FIG. 19 is a flowchart exemplifying a procedure in a case where the parameter for signal processing for a person with hearing loss corresponding to an angle included in the angle set S stored by the parameter controller 52 in FIG. 18 is adjusted again. In the flowchart of FIG. 19, adjustment is performed only for the parameter for signal processing for a person with hearing loss corresponding to the angle of the sound source for which adjustment of the parameter for signal processing for a person with hearing loss was not be able to be appropriately performed in FIG. 18. As a result, the burden on the user required to adjust the parameter is reduced.


In step S101, the parameter controller 52 reads the angle set S stored in step S83 of FIG. 18 from the storage unit. That is, by the angle set S, the angles of the sound source the sound image localization of which is judged to be not appropriate are acquired. The processing proceeds from step S101 to step S102.


In step S102, the parameter controller 52 executes the procedure of FIG. 17 on the angle set S acquired in step S101. At this time, in a case where step S66 in FIG. 17 is executed, the angle θ is excluded from the angle set S. The processing proceeds from step S102 to step S103.


In step S103, the parameter controller 52 stores the angle set S in the storage unit, not illustrated. After step 83 is executed, the processing terminates the process flow of the present flowchart.


<Program>

The above-described series of processing in the information processing system 1 can be executed by hardware or can be executed by software. In a case where the series of processing is executed by the software, a program constituting the software is installed on a computer. Here, examples of the computer include a computer incorporated in dedicated hardware, and a general-purpose personal computer capable of executing various functions by installing various programs, for example.



FIG. 20 is a block diagram illustrating a configuration example of the hardware of the computer in a case where the computer executes each processing executed by the information processing system 1 with a program.


In the computer, a central processing unit (CPU) 201, a read only memory (ROM) 202, and a random access memory (RAM) 203 are mutually connected by a bus 204.


An input/output interface 205 is further connected to the bus 204. The input/output interface 205 is connected to an input unit 206, an output unit 207, a storage unit 208, a communication unit 209, and a drive 210.


The input unit 206 includes a keyboard, a mouse, a microphone, and the like. The output unit 207 includes a display, a speaker, and the like. The storage unit 208 includes a hard disk, a non-volatile memory and the like. The communication unit 209 includes a network interface, and the like. The drive 210 drives a removable medium 211 such as a magnetic disk, an optical disk, a magneto-optical disk, or a semiconductor memory.


In the computer configured as described above, for example, the CPU 201 loads the program stored in the storage unit 208 into the RAM 203 via the input/output interface 205 and the bus 204 and executes the program, thereby performing the above-described series of processing.


The program executed by the computer (CPU 201) can be provided by being recorded on the removable medium 211 as a package medium or the like, for example.

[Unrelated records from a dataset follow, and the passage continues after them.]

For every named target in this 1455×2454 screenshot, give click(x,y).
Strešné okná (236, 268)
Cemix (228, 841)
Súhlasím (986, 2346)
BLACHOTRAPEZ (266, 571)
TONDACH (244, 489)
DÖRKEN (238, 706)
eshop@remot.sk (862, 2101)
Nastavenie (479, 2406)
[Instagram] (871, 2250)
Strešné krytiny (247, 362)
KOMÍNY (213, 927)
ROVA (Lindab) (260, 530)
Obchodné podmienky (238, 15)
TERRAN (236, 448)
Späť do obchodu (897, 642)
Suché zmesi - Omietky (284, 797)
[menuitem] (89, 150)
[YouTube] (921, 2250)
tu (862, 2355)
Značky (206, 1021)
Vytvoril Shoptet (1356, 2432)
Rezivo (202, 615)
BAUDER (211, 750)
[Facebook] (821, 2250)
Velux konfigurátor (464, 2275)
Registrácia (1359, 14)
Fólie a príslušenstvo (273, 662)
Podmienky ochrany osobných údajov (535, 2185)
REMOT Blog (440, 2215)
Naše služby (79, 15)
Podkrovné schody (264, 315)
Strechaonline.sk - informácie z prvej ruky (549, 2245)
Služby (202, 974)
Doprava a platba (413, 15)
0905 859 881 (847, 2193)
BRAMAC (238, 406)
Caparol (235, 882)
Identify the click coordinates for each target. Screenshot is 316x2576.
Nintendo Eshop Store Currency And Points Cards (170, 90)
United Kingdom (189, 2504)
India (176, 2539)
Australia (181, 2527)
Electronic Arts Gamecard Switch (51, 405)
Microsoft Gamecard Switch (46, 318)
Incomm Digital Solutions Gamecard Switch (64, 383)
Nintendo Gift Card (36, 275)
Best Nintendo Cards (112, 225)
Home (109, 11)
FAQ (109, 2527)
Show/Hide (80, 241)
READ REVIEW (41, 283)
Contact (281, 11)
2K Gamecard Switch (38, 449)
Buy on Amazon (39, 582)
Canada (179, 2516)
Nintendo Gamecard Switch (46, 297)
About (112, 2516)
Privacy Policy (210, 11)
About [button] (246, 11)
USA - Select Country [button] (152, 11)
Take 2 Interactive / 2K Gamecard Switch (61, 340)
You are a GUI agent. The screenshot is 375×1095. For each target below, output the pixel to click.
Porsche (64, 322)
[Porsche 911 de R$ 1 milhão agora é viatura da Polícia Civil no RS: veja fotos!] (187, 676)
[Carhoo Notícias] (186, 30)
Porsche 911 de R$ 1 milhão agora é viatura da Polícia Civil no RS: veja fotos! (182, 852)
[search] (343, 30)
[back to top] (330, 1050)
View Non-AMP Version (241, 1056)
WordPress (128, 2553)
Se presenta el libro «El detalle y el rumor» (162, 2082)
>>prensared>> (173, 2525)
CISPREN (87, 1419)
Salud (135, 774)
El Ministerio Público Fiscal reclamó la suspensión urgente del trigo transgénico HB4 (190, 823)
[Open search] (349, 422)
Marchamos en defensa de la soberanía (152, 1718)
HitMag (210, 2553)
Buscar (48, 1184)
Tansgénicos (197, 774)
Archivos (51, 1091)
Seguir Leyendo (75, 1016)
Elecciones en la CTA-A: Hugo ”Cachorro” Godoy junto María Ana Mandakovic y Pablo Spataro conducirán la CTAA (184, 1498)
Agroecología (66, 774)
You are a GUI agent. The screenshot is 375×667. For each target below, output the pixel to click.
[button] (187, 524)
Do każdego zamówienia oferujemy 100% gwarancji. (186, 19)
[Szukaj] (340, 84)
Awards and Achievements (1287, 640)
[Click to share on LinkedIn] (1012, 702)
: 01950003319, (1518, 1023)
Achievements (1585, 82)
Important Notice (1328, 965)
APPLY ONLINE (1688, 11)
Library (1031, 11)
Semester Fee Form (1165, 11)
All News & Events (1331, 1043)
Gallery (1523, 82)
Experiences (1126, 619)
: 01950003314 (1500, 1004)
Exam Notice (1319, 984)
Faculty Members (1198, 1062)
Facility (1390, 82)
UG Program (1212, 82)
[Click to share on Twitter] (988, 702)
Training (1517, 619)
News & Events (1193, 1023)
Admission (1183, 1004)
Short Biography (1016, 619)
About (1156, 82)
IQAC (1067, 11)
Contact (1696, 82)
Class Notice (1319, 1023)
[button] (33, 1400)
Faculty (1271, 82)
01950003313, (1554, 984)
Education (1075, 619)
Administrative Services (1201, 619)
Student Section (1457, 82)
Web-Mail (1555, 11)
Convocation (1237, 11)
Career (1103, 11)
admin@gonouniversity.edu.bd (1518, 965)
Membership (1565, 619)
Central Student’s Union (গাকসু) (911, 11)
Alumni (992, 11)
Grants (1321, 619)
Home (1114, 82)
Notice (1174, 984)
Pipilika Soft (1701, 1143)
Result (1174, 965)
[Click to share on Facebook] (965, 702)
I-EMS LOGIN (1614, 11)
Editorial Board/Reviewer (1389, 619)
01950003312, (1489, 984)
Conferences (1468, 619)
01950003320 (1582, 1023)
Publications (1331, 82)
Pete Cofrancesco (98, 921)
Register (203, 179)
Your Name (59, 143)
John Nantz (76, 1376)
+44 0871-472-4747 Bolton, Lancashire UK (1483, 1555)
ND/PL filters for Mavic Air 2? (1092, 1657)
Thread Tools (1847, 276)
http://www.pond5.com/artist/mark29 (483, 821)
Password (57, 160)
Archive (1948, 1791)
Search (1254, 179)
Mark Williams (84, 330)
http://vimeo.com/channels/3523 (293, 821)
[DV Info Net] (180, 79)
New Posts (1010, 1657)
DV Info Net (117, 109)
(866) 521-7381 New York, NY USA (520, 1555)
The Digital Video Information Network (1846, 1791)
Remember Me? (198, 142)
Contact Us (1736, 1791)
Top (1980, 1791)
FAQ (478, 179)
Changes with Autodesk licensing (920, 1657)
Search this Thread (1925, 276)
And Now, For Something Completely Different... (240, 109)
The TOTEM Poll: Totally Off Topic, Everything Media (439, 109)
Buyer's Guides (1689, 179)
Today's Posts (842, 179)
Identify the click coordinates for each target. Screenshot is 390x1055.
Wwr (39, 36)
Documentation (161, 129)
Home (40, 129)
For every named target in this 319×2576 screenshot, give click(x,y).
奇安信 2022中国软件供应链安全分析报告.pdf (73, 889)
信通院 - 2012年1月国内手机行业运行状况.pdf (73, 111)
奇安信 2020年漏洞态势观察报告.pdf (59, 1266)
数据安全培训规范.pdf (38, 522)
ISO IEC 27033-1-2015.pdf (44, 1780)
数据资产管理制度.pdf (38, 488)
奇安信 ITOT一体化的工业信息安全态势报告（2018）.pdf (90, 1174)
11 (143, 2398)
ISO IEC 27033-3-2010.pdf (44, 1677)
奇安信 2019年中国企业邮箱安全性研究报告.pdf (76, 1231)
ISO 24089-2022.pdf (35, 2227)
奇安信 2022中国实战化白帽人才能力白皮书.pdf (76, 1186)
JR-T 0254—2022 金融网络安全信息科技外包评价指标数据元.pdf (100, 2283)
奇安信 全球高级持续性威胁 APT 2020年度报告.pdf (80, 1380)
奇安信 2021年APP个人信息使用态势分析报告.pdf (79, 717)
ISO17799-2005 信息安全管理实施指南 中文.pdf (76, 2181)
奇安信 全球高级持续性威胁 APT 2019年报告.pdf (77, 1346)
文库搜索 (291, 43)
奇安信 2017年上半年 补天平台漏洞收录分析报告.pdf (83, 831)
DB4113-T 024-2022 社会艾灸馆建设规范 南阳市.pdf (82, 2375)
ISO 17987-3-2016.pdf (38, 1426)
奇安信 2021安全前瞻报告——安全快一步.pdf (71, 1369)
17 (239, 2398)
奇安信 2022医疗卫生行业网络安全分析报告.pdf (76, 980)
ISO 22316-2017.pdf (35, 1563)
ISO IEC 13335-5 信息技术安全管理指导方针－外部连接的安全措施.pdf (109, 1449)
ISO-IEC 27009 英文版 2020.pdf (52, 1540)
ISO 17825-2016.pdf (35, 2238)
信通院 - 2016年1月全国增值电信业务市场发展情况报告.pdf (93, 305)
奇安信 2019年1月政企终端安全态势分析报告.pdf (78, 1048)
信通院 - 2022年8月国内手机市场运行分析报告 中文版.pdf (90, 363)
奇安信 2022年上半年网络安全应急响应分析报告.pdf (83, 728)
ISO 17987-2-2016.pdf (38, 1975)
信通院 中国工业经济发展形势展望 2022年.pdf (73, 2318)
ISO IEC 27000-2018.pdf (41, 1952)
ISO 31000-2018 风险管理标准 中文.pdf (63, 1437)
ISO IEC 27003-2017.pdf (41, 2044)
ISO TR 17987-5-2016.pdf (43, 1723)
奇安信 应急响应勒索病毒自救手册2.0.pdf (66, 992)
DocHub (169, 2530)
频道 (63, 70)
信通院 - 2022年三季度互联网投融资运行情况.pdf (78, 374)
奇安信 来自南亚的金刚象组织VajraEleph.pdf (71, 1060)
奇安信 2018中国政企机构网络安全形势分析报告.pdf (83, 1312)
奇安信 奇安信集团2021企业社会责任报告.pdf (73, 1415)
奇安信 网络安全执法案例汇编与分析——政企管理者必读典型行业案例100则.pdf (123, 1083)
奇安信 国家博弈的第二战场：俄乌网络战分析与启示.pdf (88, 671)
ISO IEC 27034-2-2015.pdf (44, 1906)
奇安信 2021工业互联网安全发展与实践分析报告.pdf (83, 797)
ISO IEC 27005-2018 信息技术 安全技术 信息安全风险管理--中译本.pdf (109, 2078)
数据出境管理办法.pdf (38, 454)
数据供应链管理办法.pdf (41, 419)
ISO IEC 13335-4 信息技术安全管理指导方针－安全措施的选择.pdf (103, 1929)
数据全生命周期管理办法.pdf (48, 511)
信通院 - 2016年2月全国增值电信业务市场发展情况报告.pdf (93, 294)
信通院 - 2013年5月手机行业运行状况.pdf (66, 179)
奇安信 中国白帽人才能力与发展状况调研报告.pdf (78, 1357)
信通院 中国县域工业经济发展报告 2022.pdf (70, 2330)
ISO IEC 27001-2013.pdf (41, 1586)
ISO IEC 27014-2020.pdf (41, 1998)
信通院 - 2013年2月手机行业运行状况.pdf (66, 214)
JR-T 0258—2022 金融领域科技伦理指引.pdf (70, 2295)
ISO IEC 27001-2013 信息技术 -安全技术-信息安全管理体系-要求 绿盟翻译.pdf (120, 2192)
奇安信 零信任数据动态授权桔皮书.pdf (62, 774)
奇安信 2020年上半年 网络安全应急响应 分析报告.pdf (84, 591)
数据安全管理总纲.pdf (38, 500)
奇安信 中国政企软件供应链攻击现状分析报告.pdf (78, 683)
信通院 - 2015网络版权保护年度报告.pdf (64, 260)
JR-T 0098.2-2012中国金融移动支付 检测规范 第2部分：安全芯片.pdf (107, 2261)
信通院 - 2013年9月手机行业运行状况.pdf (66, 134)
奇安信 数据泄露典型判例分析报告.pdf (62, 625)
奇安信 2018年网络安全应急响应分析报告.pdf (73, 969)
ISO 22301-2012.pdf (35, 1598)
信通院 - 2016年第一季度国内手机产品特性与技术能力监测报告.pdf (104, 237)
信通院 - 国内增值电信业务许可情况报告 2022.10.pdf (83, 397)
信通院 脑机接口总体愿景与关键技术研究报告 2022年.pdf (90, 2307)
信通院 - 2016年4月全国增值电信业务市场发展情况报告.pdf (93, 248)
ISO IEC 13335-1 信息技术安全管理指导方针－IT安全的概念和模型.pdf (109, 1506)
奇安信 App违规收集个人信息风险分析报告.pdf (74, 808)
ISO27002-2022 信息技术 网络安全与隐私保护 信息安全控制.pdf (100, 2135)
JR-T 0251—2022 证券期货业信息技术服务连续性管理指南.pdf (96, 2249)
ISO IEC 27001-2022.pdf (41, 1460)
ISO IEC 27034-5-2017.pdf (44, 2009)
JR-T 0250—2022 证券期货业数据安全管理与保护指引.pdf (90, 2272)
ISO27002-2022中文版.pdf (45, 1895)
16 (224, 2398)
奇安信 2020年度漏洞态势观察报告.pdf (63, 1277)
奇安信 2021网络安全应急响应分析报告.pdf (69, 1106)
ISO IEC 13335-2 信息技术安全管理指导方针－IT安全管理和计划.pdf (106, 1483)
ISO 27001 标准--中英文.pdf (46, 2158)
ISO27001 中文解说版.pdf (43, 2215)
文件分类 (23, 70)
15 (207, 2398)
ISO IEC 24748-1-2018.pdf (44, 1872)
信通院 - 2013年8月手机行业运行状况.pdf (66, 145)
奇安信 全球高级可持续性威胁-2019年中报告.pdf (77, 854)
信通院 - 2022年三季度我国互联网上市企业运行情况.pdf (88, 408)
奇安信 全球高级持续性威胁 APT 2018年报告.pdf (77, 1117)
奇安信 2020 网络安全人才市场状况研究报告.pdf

Furthermore, the program can be provided via a wired or wireless transmission medium such as a local area network, the Internet, or digital broadcasting.


In the computer, the program can be installed in the storage unit 208 via the input/output interface 205 by loading the removable medium 211 in the drive 210. Furthermore, the program can be received by the communication unit 209 via a wired or wireless transmission medium and installed on the storage unit 208. Additionally, the program may be installed in advance on the ROM 202 and the storage unit 208.


Note that the program executed by the computer may be a program that performs processing in a time-series manner in the order described in the present description, or may be a program that performs processing in parallel or at necessary timing such as when a call is made.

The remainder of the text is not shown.